Benjamin De Boe · Apr 17, 2019 go to post

Still not sure I'm entirely on the same page wrt the goal, but $translate is to replace individual characters with other individual characters (so 1 by 1). If you're looking for a proper function in ObjectScript, take a look at $zconvert(), which supports HTML and XML-escaping.

Benjamin De Boe · Apr 23, 2019 go to post

Depends a bit on what you want. If you want to use them in the WHERE clause, you can leave the "list of" structure as-is and use our %FOR SOME ELEMENT syntax. In your case, for retrieving them in the SELECT list, changing the projection or your data model is probably the pragmatic choice. Note that collections are a really powerful feature when working in the Object paradigm, but somewhat constrained by SQL standard operations when accessing through the relational paradigm.

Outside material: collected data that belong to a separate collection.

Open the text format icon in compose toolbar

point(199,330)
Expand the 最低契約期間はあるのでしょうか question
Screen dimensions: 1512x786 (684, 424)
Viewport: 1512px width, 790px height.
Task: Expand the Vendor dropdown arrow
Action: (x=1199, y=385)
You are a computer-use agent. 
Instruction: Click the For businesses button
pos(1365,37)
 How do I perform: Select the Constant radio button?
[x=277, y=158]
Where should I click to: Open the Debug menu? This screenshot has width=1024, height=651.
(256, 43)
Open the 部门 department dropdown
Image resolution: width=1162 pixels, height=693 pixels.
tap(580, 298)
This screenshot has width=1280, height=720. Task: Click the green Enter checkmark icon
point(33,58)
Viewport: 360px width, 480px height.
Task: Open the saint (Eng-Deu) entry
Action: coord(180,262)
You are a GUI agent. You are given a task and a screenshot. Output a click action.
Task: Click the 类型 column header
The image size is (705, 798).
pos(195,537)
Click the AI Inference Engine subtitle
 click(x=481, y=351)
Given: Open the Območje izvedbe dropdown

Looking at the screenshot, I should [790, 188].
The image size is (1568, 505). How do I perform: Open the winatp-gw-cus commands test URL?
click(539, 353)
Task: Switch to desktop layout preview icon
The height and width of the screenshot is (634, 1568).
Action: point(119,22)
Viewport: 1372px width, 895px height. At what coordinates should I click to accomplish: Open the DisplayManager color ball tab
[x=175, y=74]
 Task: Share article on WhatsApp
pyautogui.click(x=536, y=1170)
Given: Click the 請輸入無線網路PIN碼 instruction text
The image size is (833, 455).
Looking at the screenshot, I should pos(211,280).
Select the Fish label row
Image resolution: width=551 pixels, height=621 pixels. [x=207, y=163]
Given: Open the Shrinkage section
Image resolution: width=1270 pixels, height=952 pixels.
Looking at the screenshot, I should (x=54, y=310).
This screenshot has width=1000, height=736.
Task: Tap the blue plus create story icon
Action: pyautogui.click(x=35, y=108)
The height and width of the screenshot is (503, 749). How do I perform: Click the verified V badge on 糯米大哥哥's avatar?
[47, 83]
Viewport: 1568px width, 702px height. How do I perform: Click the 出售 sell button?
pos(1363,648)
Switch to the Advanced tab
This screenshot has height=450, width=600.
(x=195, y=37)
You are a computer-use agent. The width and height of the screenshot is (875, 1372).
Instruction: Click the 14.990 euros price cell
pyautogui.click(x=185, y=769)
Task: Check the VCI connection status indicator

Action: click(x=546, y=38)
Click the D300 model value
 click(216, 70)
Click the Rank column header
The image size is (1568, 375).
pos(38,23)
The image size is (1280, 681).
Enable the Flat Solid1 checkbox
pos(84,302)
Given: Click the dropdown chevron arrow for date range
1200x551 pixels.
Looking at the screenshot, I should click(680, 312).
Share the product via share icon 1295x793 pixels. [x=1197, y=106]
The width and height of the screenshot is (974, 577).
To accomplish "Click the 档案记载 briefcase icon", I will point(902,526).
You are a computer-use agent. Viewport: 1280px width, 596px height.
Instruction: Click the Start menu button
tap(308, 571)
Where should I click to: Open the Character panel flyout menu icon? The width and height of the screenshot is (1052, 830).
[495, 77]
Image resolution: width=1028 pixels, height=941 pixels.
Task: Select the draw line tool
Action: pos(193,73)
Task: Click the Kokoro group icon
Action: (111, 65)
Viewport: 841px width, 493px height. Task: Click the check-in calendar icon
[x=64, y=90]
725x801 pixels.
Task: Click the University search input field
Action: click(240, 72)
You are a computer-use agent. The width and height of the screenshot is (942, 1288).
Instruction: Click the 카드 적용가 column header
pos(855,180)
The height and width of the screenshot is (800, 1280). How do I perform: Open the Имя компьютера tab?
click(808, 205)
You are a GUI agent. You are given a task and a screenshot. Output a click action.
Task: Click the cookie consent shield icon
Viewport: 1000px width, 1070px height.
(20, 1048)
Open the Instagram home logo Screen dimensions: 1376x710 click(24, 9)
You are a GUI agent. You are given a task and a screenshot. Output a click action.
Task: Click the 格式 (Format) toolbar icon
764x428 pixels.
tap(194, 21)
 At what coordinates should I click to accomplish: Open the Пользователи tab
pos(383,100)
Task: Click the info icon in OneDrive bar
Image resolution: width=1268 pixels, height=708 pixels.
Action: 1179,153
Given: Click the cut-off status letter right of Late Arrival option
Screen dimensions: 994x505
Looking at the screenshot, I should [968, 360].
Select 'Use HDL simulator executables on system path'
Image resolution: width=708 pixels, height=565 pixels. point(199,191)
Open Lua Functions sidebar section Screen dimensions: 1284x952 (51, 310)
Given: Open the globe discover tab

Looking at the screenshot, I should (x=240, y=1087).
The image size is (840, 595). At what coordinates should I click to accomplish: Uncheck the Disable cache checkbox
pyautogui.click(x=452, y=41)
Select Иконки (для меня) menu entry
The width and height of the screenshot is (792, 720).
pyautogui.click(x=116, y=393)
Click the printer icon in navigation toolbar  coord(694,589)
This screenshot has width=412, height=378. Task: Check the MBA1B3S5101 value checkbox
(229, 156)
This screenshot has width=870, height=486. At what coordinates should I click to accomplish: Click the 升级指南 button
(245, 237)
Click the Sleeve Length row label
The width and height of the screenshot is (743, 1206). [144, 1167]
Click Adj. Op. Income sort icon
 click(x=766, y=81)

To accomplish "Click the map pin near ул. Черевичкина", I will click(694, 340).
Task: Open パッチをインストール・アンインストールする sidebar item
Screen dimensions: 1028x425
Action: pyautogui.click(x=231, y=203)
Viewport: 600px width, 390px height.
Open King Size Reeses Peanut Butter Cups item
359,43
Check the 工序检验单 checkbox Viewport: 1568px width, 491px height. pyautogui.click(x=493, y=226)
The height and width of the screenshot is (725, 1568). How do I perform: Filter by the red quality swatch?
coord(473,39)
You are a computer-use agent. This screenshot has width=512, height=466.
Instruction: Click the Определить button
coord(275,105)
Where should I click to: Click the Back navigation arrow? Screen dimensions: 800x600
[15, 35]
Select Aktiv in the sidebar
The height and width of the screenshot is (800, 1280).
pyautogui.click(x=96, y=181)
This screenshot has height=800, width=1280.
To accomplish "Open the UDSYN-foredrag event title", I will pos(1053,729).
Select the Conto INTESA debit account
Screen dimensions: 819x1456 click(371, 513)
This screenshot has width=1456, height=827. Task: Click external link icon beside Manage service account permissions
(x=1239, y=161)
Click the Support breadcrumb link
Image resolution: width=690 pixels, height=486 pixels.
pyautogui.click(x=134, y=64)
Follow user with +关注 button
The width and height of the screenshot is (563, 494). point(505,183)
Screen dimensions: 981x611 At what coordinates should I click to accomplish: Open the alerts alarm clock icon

Benjamin De Boe · May 2, 2019 go to post

Good question. Given our long history, we have a fair number of utility methods whose signatures grew organically and for which backwards compatibility goals have prevented us from doing significant cleanup. We're now in the process of reviewing the SQL utility methods and for the ones that really need as many parameters, are considering the use of an options string (aka compile flags), as is being used by some more modern infrastructure such as the work queue manager and/or just making separate specific methods rather than super-generic 10-argument ones. While we're at it, I'm eager to read suggestions or feedback on how others developing utility functions are dealing with this.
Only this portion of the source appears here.